Transparency, RBM and Disruptive Innovation
News Oct 01, 2014
The organisers behind the Partnerships in Clinical Trials (PCT) Congress & Exhibition, which takes place this year on 5-6 November, have announced a stand-out conference programme which focuses on answering the key questions across three main themes:
- Risk Based Monitoring (RBM)
- Disruptive Innovation and the Future of Clinical Trials
Day one kicks off proceedings with an insightful keynote session that hears an expert panel discuss the future of clinical trials and make their predictions for 2024. GP and Broadcaster Phil Hammond interviews senior executives including Adrian Otte, VP Global Development Operations at Amgen, Jay Kaminski, Corporate Vice President, Global Clinical R&D at Celgene, and Anders Persson, Hub Director, Clinical Operations at AstraZeneca, as they investigate how transparency compliance will change the way trials are run; the impact of data mining and integration; new technologies and their applications; and the rise of social media and its influence.
Transparency is one of the most hotly debated topics in clinical trials right now with the EU approving a bill in April this year that saw an overwhelming majority of MEPs voting in favour of the public registration and reporting of clinical trials. At PCT 2014, delegates can gain a comprehensive perspective on how greater transparency will change the face of their industry.
Although transparency will be a theme throughout the conference, two sessions in particular will tackle the issue head on. On day one, delegates can hear the CRO perspective on how greater visibility will allow for more comparison and trend extrapolation across the industry, while one of the final sessions on day two takes a look at transparency and anti-bribery when controlling CROs from a sponsor point of view.
Another issue making waves in the industry is RBM and delegates will not be short on opportunities to find out more with a whole stream dedicated to investigating how they can apply the latest models to their current practices.
Stream C on day one includes a mix of presentations, panel discussions and case studies allowing attendees to immerse themselves into the intricacies of RBM. In a hotly anticipated session, industry body Transcelerate opens Stream C with a panel discussion where senior personnel from Bristol-Myers Squibb, Boehringer Ingelheim and Janssen examine the latest developments in RBM, as well as update delegates on the work Transcelerate is doing in this area in order to standardise methods. In another panel discussion later in the day, experts will gather to discuss how the industry can achieve best-practice in RBM on site. Topics covered in this session include perceptions on reduced monitoring versus RBM and improvements that can be made to ensure all parties are working effectively and efficiently.

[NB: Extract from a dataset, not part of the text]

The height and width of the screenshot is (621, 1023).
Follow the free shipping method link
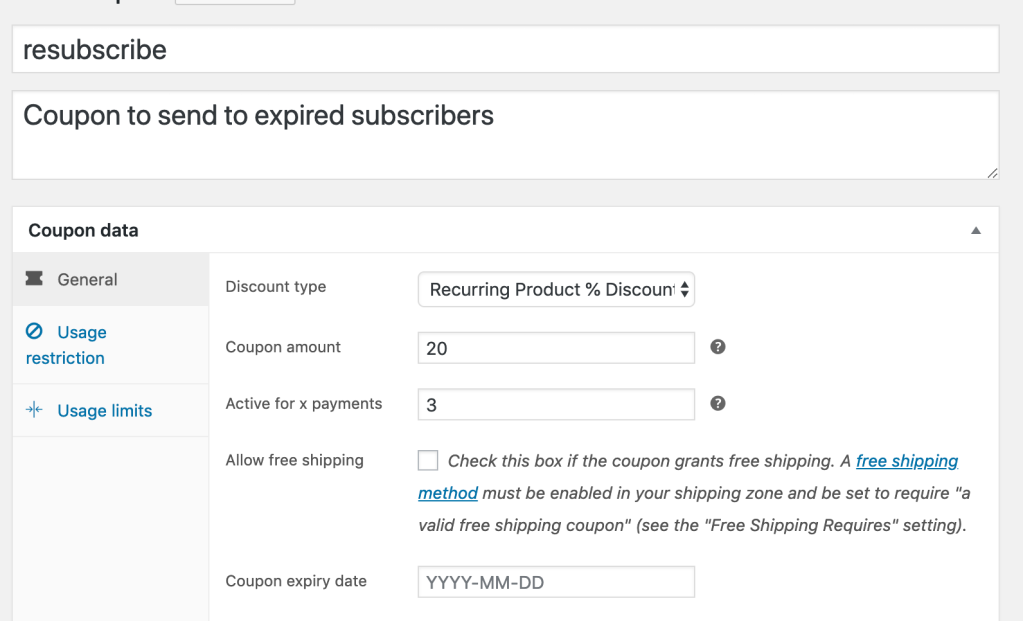906,461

The final key theme for this year’s PCT is Disruptive Innovation – a phrase that’s becoming ever more common in the industry as game-changing technologies, methods and ideas start to enter the market. On day one Stream B is dedicated to explaining what disruptive innovation means for clinical trials and how it can be implemented.
Top sessions in this stream include a ‘dual dialogue’ module where Hilde Vanaken from Janssen, Pharmaceutical Companies of Johnson & Johnson will put questions to Barbara Tardiff of Pfizer and Betsy Fallen of Merck & Co as they offer real-life examples of disruptive innovation in action demonstrating how it can help clinical outsourcing, patient recruitment and care, and site selection. Gunther Busam, Global Sourcing Programme Head for Innovations at Novartis, will also share his experiences in a presentation on how the pharmaceutical giant is transforming its drug development methods; the challenges and opportunities involved; and trends emerging in creating the ‘trials of the future’.
Rosie Bernard, Event Director for the 13th Annual Partnerships in Clinical Trials Congress, commented: “We always strive to create a conference programme that is at the forefront of the industry, providing crucial insights into the most pertinent trends and issues surrounding clinical trials. With case studies, real-life patient experiences, interviews, trouble-shooting sessions, panel debates, collaboration zones and interactive hubs just some of what’s in store, the conference offers unrivalled networking and educational opportunities for delegates and speakers.
“The two-day conference will enable delegates to access senior personnel at some of the world’s biggest and most influential pharmaceutical, CRO and research companies, as well as university professors, patients, clinicians and other stakeholders involved in the management and improvement of clinical trials. We’re looking forward to another vibrant and thought-provoking edition.”
In addition to the two-day conference, delegates can sign on to the Special Focus Day on 4 November where they can gain an overview of industry hot topics to prepare them for the conference days ahead. Stream X on Outsourcing Essentials gives delegates a good grounding in the basics of clinical trial success including advice on selecting vendors and implementing outsourcing models; Stream Y centres on Optimising Patient Recruitment to ensure clinical trial operators are well versed in the challenges that come with selection, retention and communication with patients; and Stream Z delves into how delegates can reap the rewards of effective contracting, budgeting and resource management.